Flintham's are contrived, inelegant and obscure.
Dewe-Mathews series manifests a unique (in my experience) retrospective punctum, where some of the images have a profound impact, but only when they have been explained. The punctum effect, as explained in Part 3 Exercise 6, is an occasional, profound, personal resonance with an image, normally the result of the image triggering an associated memory or deep feeling. Here the trigger is indirect and delayed - without an explanation of the image, it would not happen at all.
Fay Godwin Box D
Stained Glass and
Fay Godwin's Chatsworth Rinaldi lion
August 2020
[26Mar, p.150] Fay Godwin, as mentioned elsewhere, is a photographer for whom my admiration is boundless. Her image of one of the Chatsworth Rinaldi lions has been on my parlour wall for many years.
Godwin has already been mentioned in Part 3 for her negative reaction to so-called picturesque postcards. In the current context, her concern is restrictions on access to the countryside. Her images often feature fences, No Trespassing signs and the like: she was active in the Ramblers' Association and was elected its president in 1987. The cmat. shows pages from Our Forbidden Land (1990), but I prefer Nightguard (it may be in the book). The cmat. states (my emphasis),
Godwin paid careful attention to light conditions and ordered her
compositions along traditional, pictorial conventions, which is one of the reasons why her photographs have remained so appealing.

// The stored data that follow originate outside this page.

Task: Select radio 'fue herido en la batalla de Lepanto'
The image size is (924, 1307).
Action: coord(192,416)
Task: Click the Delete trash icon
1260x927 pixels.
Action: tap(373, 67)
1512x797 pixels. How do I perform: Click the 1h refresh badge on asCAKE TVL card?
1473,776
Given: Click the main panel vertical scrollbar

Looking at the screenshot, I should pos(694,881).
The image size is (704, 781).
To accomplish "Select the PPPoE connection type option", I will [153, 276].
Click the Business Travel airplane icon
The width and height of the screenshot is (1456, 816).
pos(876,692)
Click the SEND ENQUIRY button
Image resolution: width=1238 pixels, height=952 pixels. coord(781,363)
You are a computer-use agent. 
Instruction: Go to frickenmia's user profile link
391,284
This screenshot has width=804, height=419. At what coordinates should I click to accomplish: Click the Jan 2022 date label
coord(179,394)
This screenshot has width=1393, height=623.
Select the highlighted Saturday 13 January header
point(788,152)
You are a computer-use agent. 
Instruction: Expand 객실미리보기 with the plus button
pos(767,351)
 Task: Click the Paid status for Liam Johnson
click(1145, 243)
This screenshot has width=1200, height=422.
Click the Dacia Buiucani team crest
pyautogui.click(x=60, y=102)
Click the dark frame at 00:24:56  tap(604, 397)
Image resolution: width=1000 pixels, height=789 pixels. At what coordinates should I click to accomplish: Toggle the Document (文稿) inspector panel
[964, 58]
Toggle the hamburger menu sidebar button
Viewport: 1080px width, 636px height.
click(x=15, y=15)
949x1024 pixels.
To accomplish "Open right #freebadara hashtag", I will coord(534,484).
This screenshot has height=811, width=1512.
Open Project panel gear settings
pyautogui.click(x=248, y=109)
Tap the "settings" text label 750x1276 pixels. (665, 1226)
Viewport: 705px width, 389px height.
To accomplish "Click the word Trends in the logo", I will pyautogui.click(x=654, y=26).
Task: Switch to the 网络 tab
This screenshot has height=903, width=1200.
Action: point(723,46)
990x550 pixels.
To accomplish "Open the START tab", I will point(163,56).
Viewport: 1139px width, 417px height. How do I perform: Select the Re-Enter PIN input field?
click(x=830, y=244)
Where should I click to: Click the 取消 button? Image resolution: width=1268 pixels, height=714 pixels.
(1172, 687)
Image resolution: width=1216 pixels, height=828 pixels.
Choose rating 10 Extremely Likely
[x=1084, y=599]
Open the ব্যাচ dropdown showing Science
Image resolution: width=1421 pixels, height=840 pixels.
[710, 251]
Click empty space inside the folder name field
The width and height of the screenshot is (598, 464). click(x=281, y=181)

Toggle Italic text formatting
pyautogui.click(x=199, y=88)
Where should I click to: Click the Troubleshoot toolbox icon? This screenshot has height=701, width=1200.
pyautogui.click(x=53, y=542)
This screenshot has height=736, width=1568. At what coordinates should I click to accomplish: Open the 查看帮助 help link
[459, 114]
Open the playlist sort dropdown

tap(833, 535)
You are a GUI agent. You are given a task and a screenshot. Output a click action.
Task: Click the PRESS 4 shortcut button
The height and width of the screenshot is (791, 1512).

This stealth tactic allows the viewer to be taken in by the aesthetics o f the image; once the viewer is engaged, Godwin is able to pose more challenging questions about the landscape.
LPE p.149
We are then invited to listen to Godwin on Desert Island Disks, a good opportunity for practicing unusual Harvard Referencing. Entirely appropriately, Godwin's choices included Cole Porter, Don't Fence Me In (fig. F1) and the method of referencing radio and TV programs is covered in the LIT Library guide (fig. F2).
Contributor name, initial(s). (year) Interview on Title of Programme [format], Name of Channel, Date of transmission, time of transmission
Godwin, F. (2002) Interview on Desert Island Disks [radio], BBC Radio 4, 17 March 2002.
Kirby, P. (2017) Write it Right [online]. library.lit.ie. Available from https://library.lit.ie/wp-content/uploads/2017/10/WriteitRightPDFOct2017.pdf [Accessed 27 March 2022].
In the broadcast, Godwin explains how her interest in photography started with photographing her family, then visitors to her home, including literary figures because her role in publishing and in turn to commissions to photograph writers and poets. She had met Ted Hughes and they later collaborated on a book of landscape photographs and poems that reinforced her move to that genre. She stayed with landscape for most of her career, but when ill health restricted her mobility began to concentrate on local detail (she says in the interview that she was already moving in that direction).
John Darwell
b: 1955 Bolton Site - WikipediaClive Landen
b: 1950
no active links found
[27Mar, p.151] The Foot and Mouth outbreak of 2001 was documented by John Darwell in Dark Days (2001-02) and Clive Landen in Abyss (2001): both come with a trigger warning.
Landen, "collaborated with the military and was seconded to a regiment, which allowed him free rein to access the sites where cattle were being burned and buried. Although the pictures are quite explicit and upsetting to view, Landen photographed the horror with profound sensitivity" (LPE p.151).